Kansas voters have not elected a Democrat to the Senate since the 1930s. That could change on Nov. 4 in this race that’s considered a tossup.

This Senate race has thrown a curve ball into both parties’ plans. Democratic candidate Chad Taylor dropped out of the competition in September, leaving incumbent Republican Sen. Pat Roberts trying to secure a fourth term against independent candidate Greg Orman.

Roberts has been in trouble for quite some time, narrowly beating out tea party challenger Milton Wolf in the state’s GOP primary. What makes the race even more of a wild card is that Orman has said he isn’t sure which party he’s going to caucus with.

Roberts has tried to tie Orman to President Obama, who remains unpopular in the state. Orman, meanwhile, is trying to pitch himself as an independent voice that is much needed on Capitol Hill.

Louisiana: Mary Landrieu vs. Bill Cassidy vs. Rob Maness

Chances are, the Senate race in Louisiana will not be decided on Nov. 4. Democratic Sen. Mary Landrieu is being challenged for a fourth term by Republican Rep. Bill Cassidy and tea party favorite Rob Maness. While polls have consistently showed Landrieu with a lead against Cassidy, she’s not near the 50% threshold required by the state to avoid a runoff election between the top two candidates.

Right now, the GOP vote is being divided by Cassidy and Maness. But if Landrieu is forced into a runoff between just her and Cassidy, polls show the sitting senator could lose. The likely Dec. 6 runoff is expected to be brutal, especially if the outcome will determine which party controls the Senate.

Republicans have aired ads skewering Landrieu’s support for Obamacare. Landrieu, meanwhile, is trying to distance herself from Obama’s energy and health care policies.

New Hampshire: Jeanne Shaheen vs. Scott Brown

Republican Scott Brown, a former Massachusetts senator, hopes to unseat Democratic incumbent Sen. Jeanne Shaheen in this state, which holds the first-in-the-nation primary. Brown has trailed consistently this election cycle but recent surveys indicate he’s closing the gap.

Brown, defeated as Massachusetts senator in 2012 by Elizabeth Warren, has been trying to tie Shaheen to Obama’s positions on health care, immigration and foreign policy as the president remains unpopular in the state. Shaheen, in turn, has accused Brown of being a carpetbagger and has called him a protector of big oil companies.
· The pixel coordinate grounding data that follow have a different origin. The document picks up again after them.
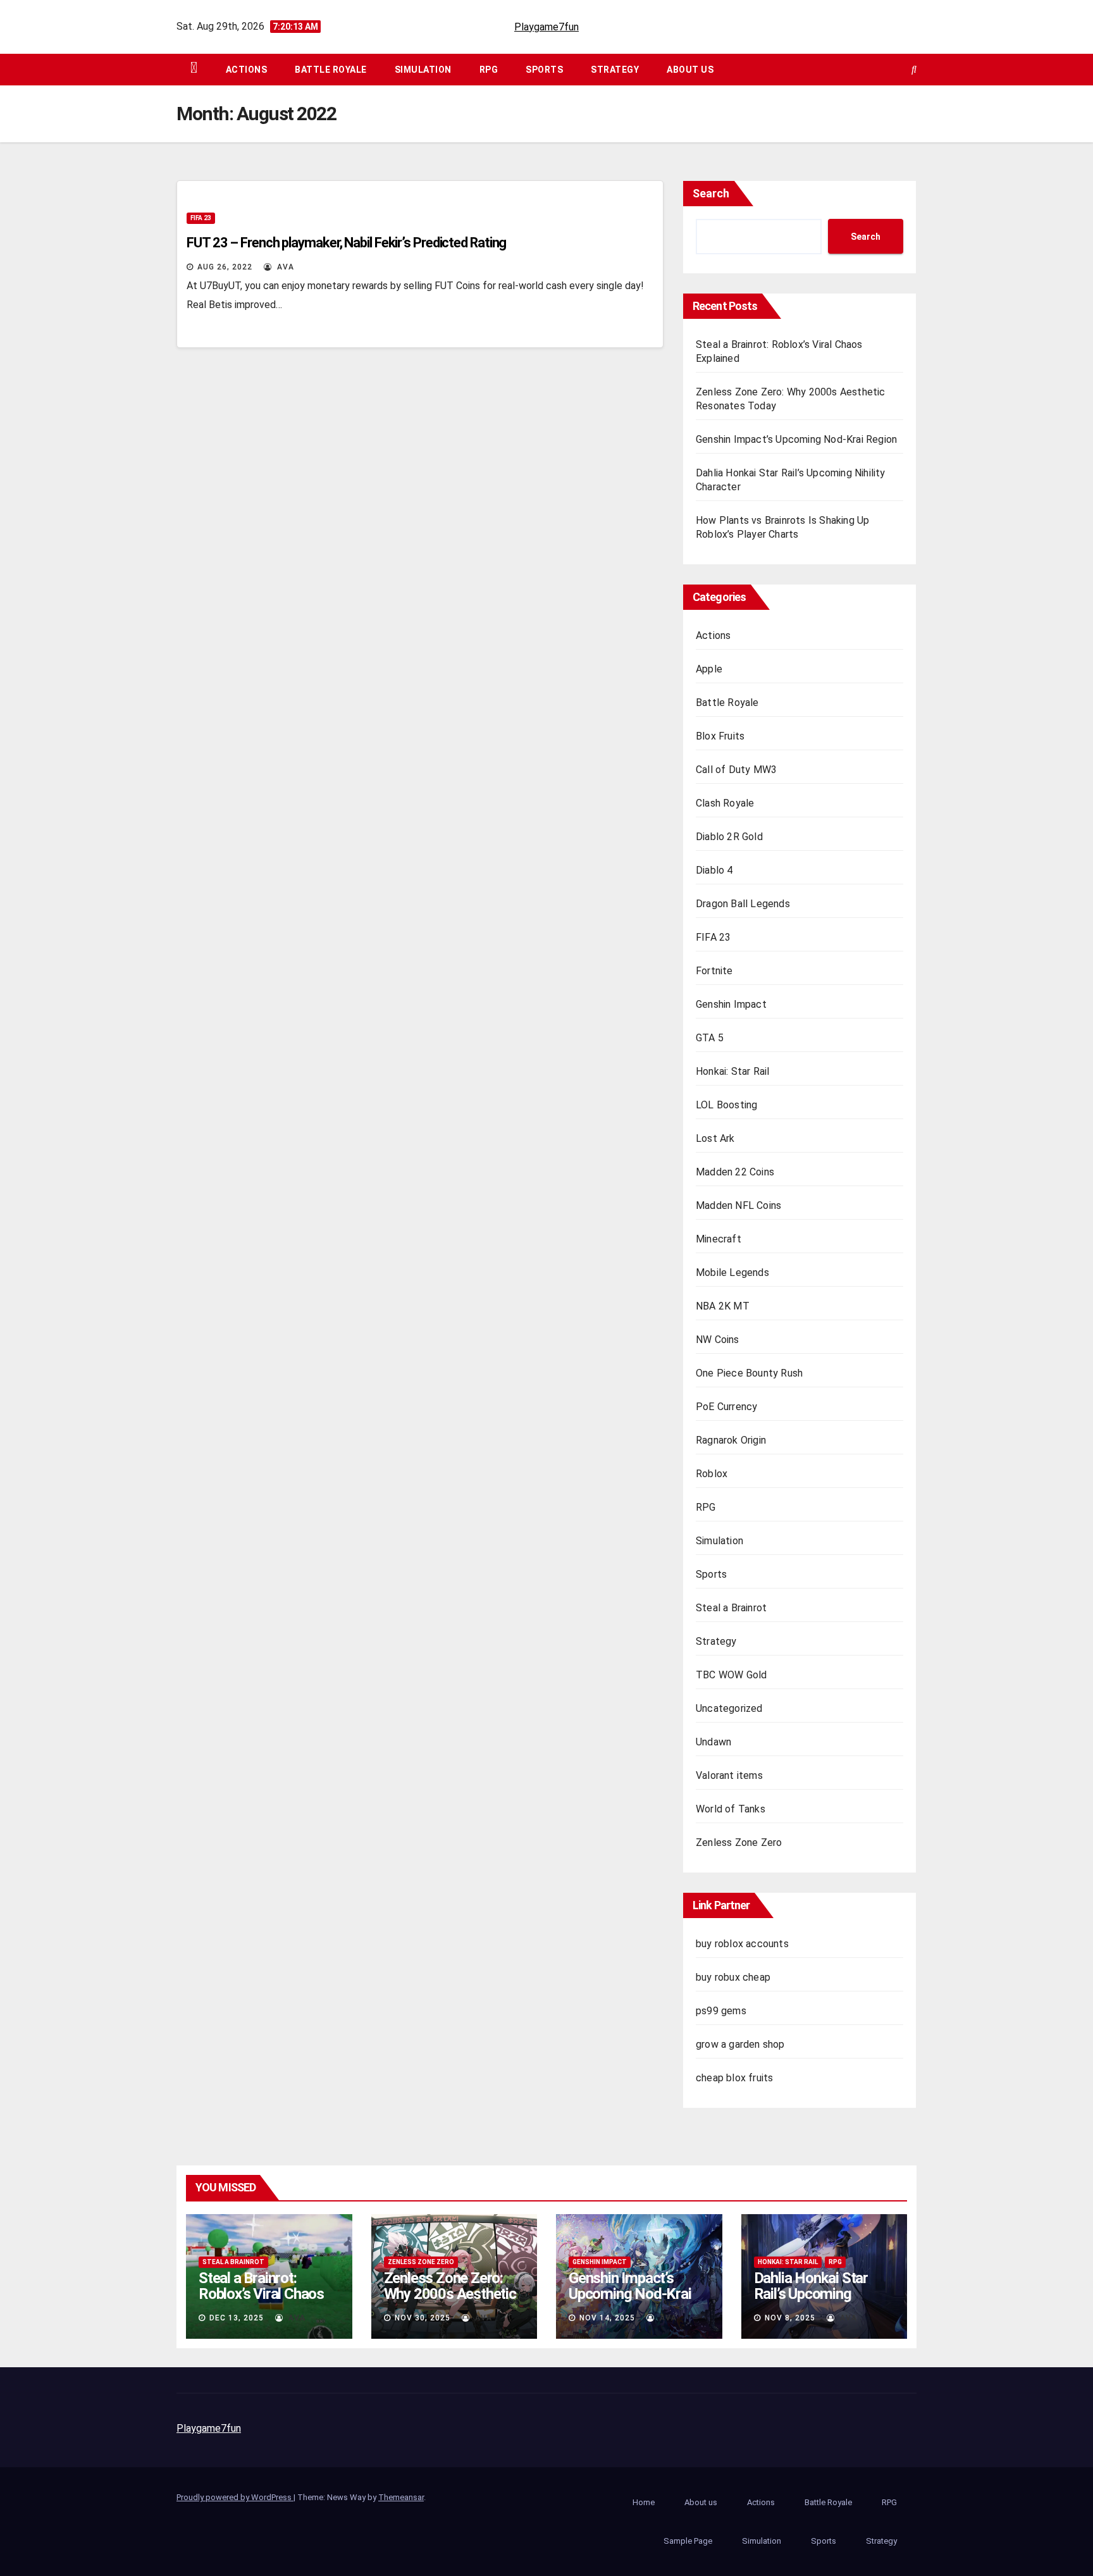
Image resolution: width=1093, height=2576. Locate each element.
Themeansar (401, 2497)
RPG (488, 70)
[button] (914, 69)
The two squared off Tuesday in a debate where two national issues – the Ebola crisis and the rise of ISIS – took center stage. Shaheen repeatedly accused Brown of using scare tactics following Brown’s recent declaration that it would be “naïve” not to consider that Ebola-infected terrorists could enter through the country’s southern border.

Wisconsin: Scott Walker vs. Mary Burke

Recent polls are showing Republican incumbent Gov. Scott Walker and Democratic challenger Mary Burke also in a dead heat. The stakes are high, especially for Walker, who survived a recall election in 2012 and is considered a potential 2016 presidential candidate.

Walker and Burke, a businesswoman and former Wisconsin commerce secretary, both played it safe during their final debate on Friday, sticking to state and local issues and shying away from more controversial ones -- like collective bargaining power, the minimum wage and reproductive rights – that have fiercely divided the electorate.